GBP: A test of credibility
 ◆ High interest rates have supported the GBP over recent years, but favourable interest rate differentials may not be sufficient if there is growing market concern about the UK’s fiscal situation.

◆ The Autumn Budget on 26 November could serve as a credibility test for the GBP. The UK government faces a fiscal gap to fill, with estimates (excluding any headroom) ranging from GBP20bn to 40bn (Bloomberg, 3 September 2025). With little space to manoeuvre, political uncertainty fattens the GBP’s tail risks.

◆ Nevertheless, the USD has also struggled throughout this year due to tariff and fiscal policy concerns. More recently, uncertainty hangs over Fed independence. The rate differential should prove an important source of support for GBP-USD. With a likely pause by the Bank of England (BoE), we think GBP-USD will move towards 1.37 by yearend. UK domestic risks could be reflected in GBP-EUR, instead.

AUD: Upside awaiting
◆ FX hedge ratio on Australian investors’ foreign equity holdings could go higher, which is also AUD-positive.

◆ We see the AUD being supported both near term and medium term, for several reasons.

◆ Externally, there is renewed downward pressure on the broad USD with a weakening labour market, rising Fed easing expectations, and independence concerns. If global equity performance continues to be underpinned by monetary and fiscal support, the AUD will likely strengthen.

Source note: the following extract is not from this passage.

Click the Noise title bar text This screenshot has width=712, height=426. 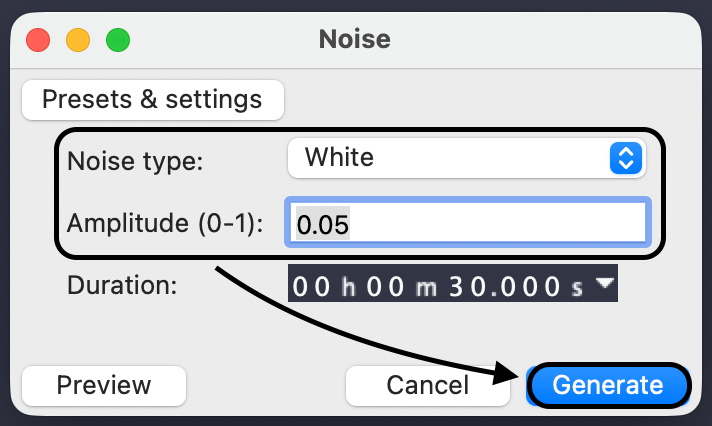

◆ Domestically, positive data momentum, which reinforces a slow rate cut trajectory for the Reserve Bank of Australia (RBA), is likely to support AUD-USD via the rate differential channel. The transmission of RBA easing to the economy will likely be expedited by the high share of variable rate mortgages, and consumer spending has staged a decent recovery so far. Should growth risks re-emerge in Australia, there will be ample fiscal capacity, providing support for the AUD.